Changing character set in database

January 25, 2010

character set conversion, csalter, csscan, database, utf8

If your database is using anything else than UTF8 as database character set you may consider to migrate from it. Oracle states in the Globalization Guide (10gR2):

At the top of the list of character sets Oracle recommends for all new system deployment is the Unicode character set AL32UTF8.

Depending on what characters you actually have in your database you have three options on how to do this:

  1. Changing the character set with the package CSALTER. Only data dictionary is migrated.

  2. Using CSALTER and convert application data using export/import for all users

  3. Using CSALTER and convert a subset of application data.

Option 1 migrates the data dictionary, that is, the meta data regarding your application data. Nothing else is changed and Oracle, after successfully executing CSALTER, behaves as if your database was created with the new character set. That works OK if the characters used are actually encoded the same way in the new character set as before, if not funny letters will show up when querying the database, meaning you have to go for option 2 (or possibly 3).

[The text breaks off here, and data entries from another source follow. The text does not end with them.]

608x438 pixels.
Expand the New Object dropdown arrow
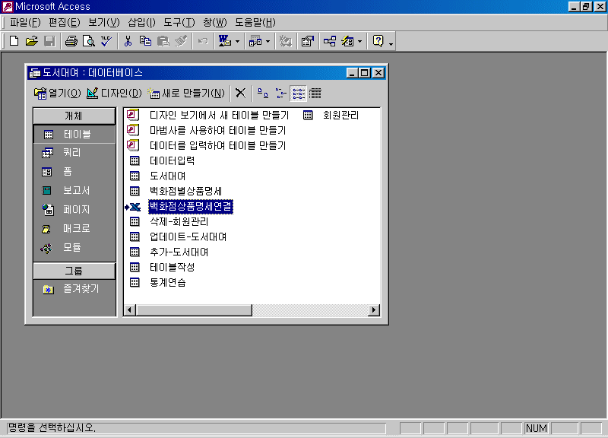(360, 41)
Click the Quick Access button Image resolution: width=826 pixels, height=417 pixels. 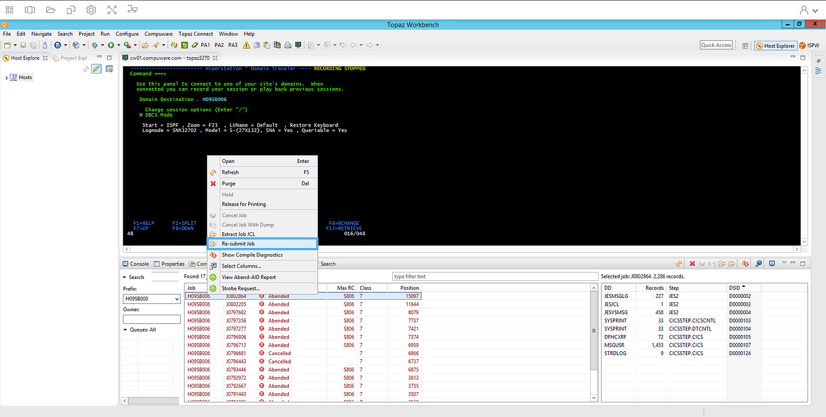pyautogui.click(x=716, y=44)
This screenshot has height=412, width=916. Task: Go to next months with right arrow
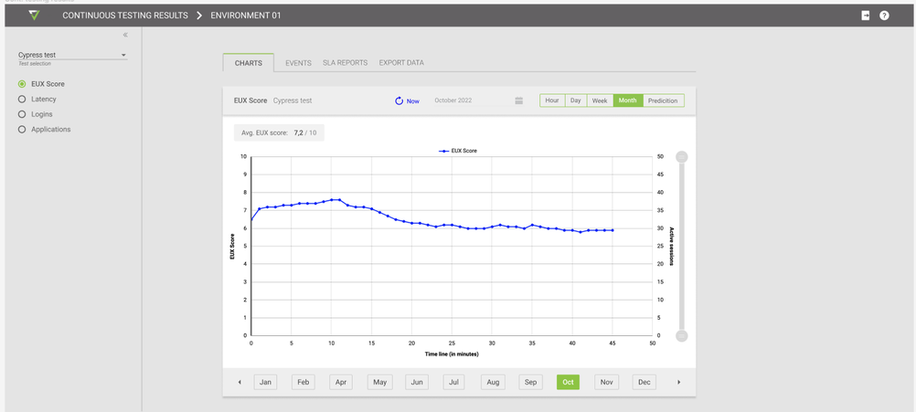pyautogui.click(x=678, y=382)
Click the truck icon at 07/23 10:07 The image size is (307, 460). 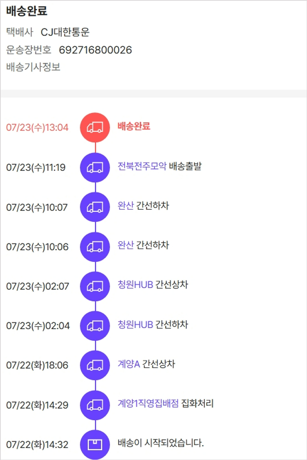[x=95, y=207]
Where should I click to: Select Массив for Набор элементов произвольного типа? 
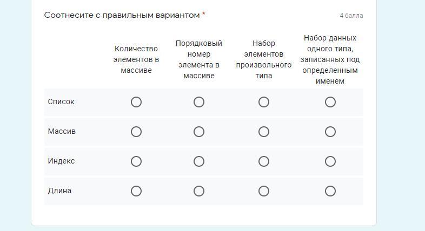[x=264, y=132]
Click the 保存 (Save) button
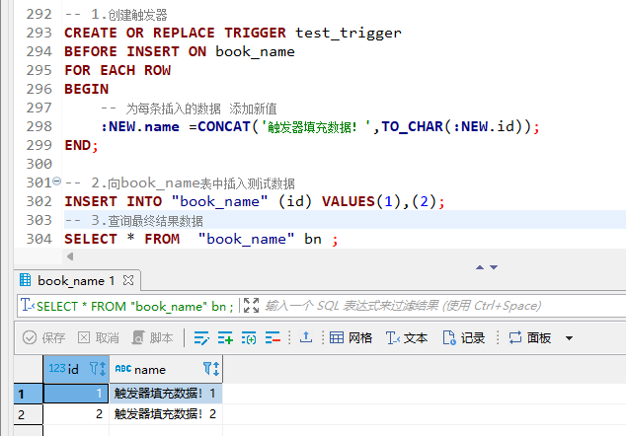The width and height of the screenshot is (626, 436). tap(44, 337)
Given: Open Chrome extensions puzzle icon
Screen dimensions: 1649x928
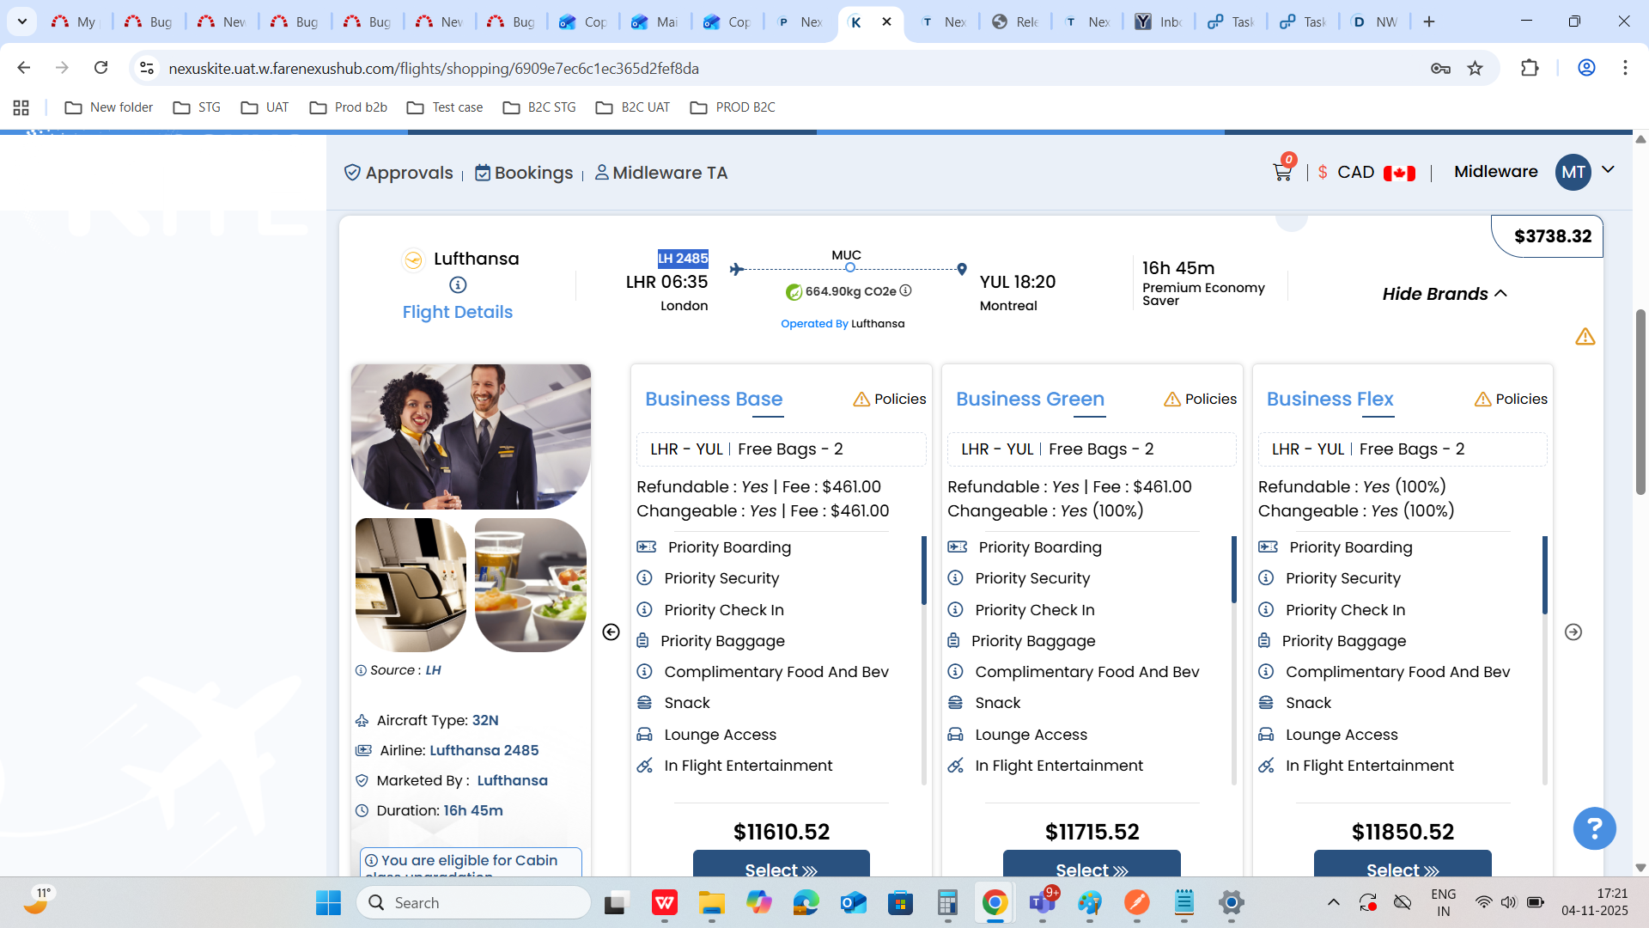Looking at the screenshot, I should pos(1530,68).
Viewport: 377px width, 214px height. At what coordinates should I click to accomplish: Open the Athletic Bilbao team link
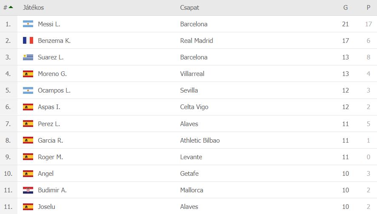200,140
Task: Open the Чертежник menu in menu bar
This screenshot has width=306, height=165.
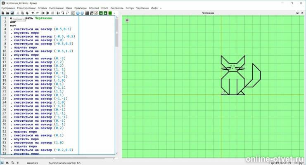Action: 142,8
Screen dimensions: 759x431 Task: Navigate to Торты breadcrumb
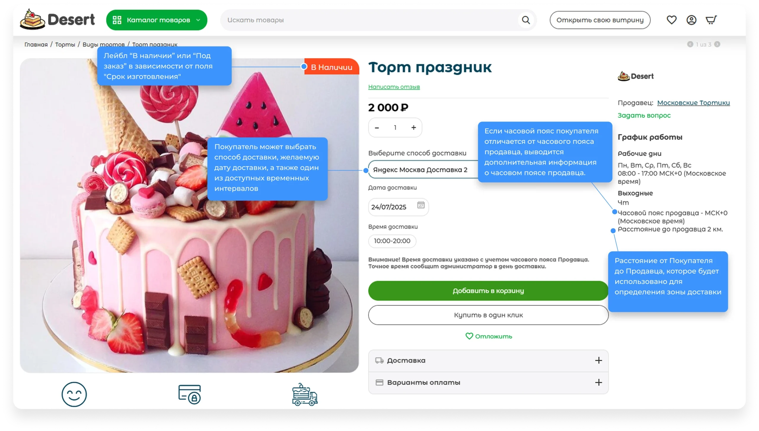(x=65, y=44)
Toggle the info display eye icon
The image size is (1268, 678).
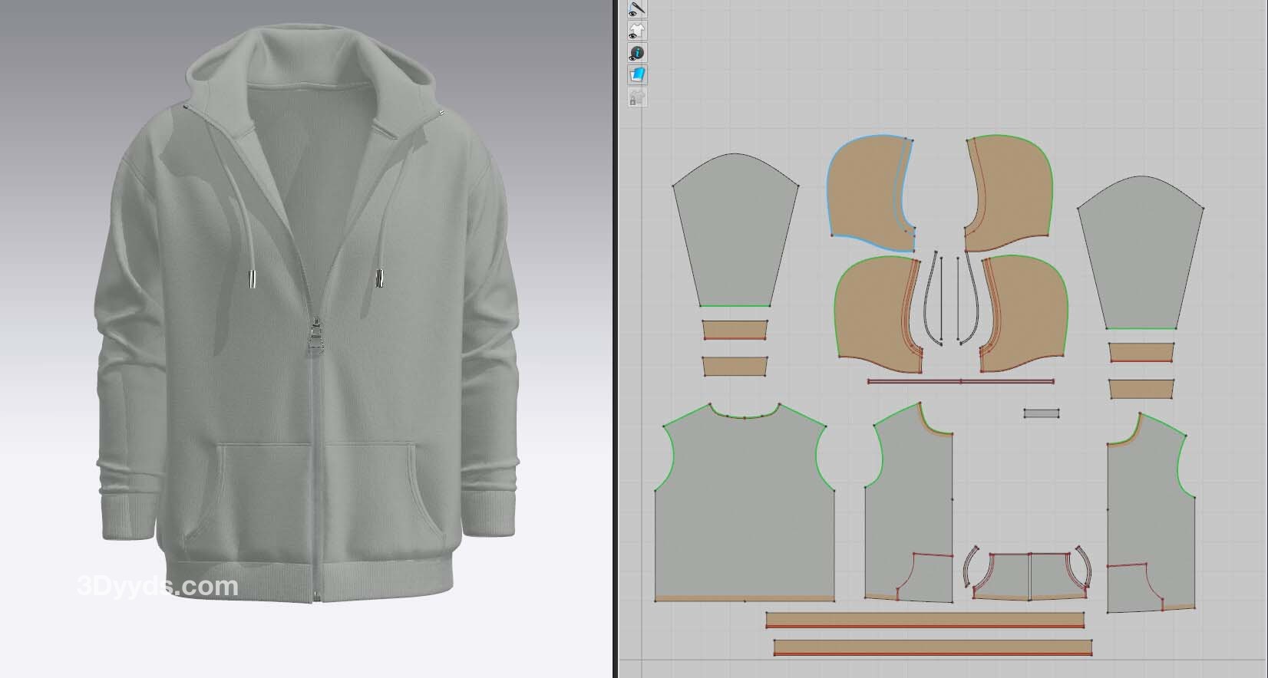pos(637,54)
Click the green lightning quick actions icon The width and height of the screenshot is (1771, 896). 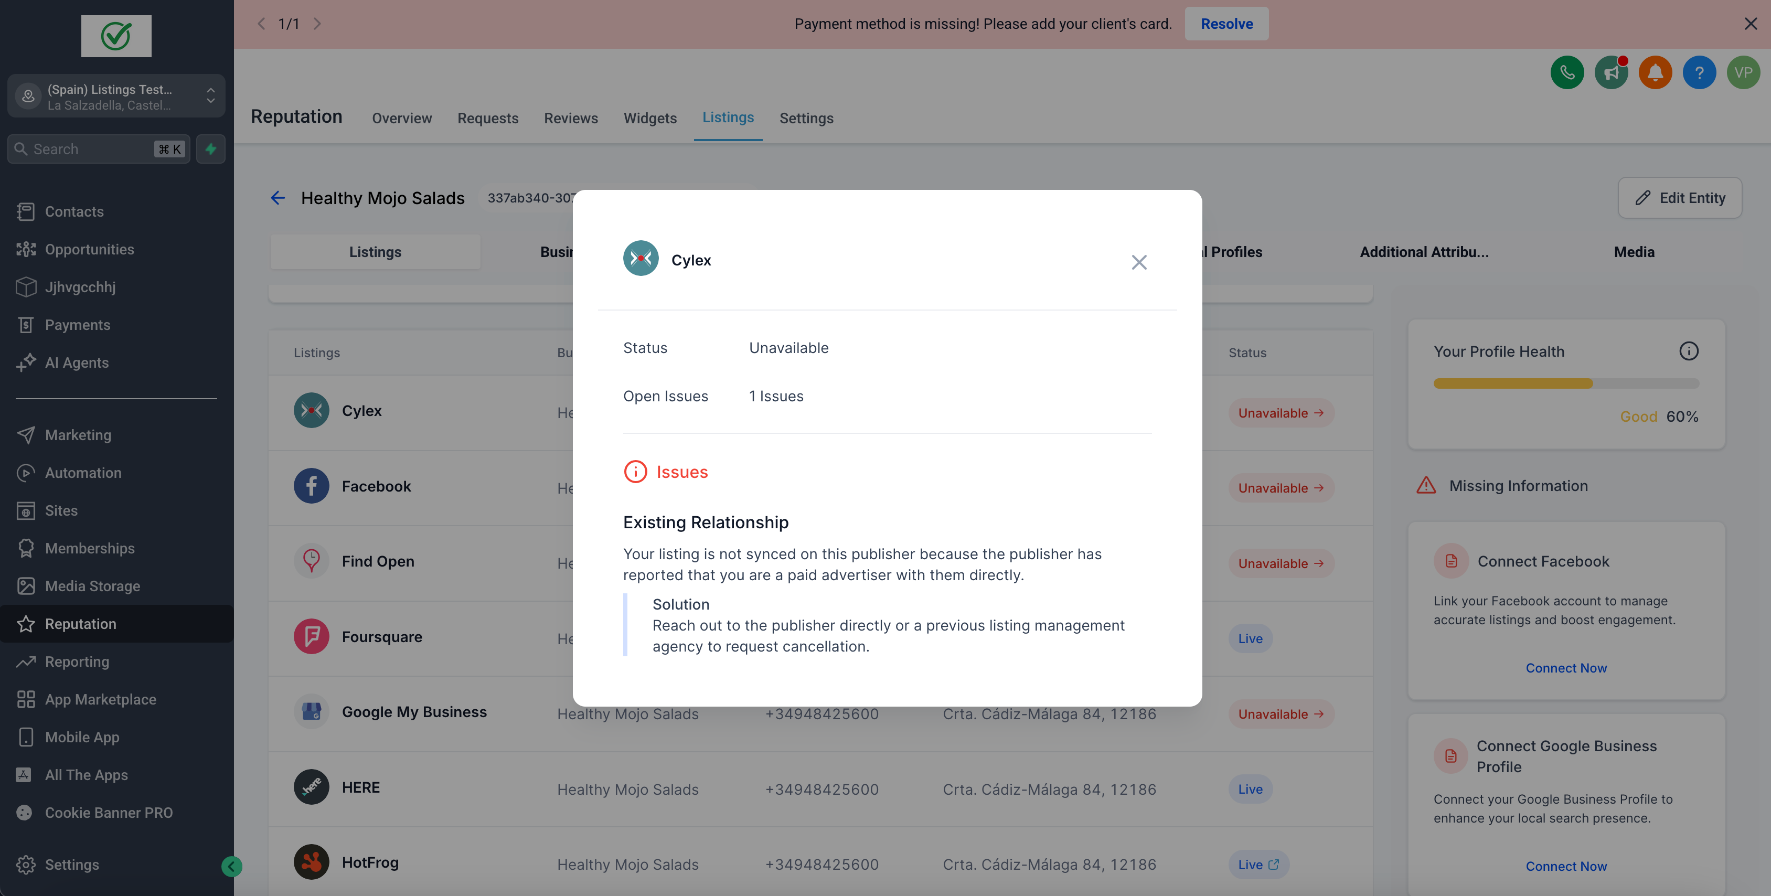(x=210, y=149)
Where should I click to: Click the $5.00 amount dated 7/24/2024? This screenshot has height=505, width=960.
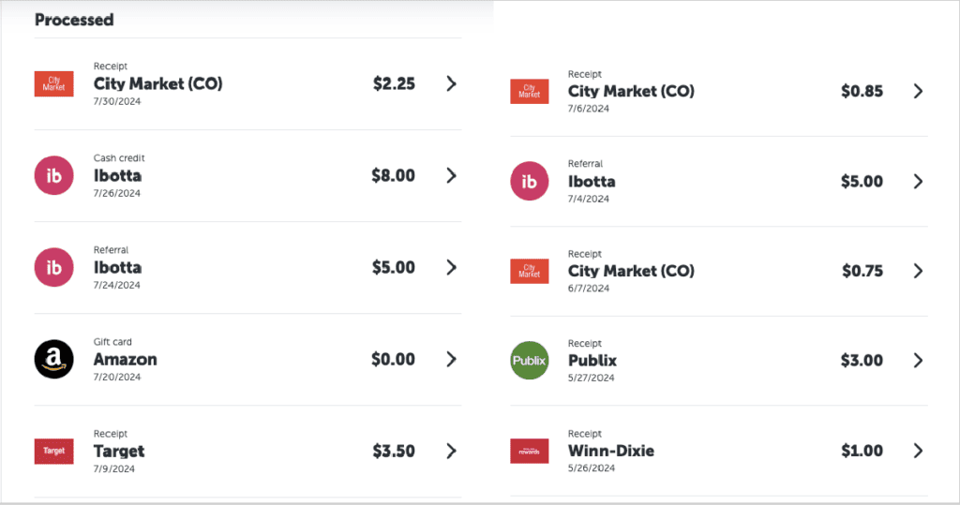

Character expansion happens when a symbol changes from one character set to another with more bytes being used for storage in the latter. This is the case for the euro sign (€) in WE8MSWIN, where it requires one byte, in AL32UTF8 it takes three bytes. This requires a conversion of application data using export/import.

Oracle has made an utility for this, csscan. It checks the data dictionary and application data and gives you an analysis telling you what to do. The following procedure was executed on Oracle 10.2.0.4.

First create these two directories are defined in the database:

  • log_file_dir
  • data_file_dir

I don’t think they are really necessary, they don’t seem to be used, but the following script grants access to them for the CSMIG user. Directories are listed in DBA_DIRECTORIES and you may create these anywhere you like with:

create directory log_file_dir as ‘/tmp/csscan’;
create directory data_file_dir as ‘/tmp/csscan’;

Run the following script as SYS in sqlplus to install the tool:

@?/rdbms/admin/csminst.sql

It will ask for a password which you’ll use later (on 9iR2 it uses standard password CSMIG). Then start the scanning with:

csscan csmig/your_password full=y tochar=al32utf8 process=3 array=1024000

The csscan command is documented in chapter 12 in the Globalization Guide. The above analyzes the entire database. Otherwise owner, tables or columns may be specified. The process parameter selects the number of simultaneous scanning processes.

When scanning is completed csscan create a database scan report and individual exception reports as scan.txt and scan.err respectively. The file scan.out contains the output from the command above. These files are created in the directory that was current when the command was executed.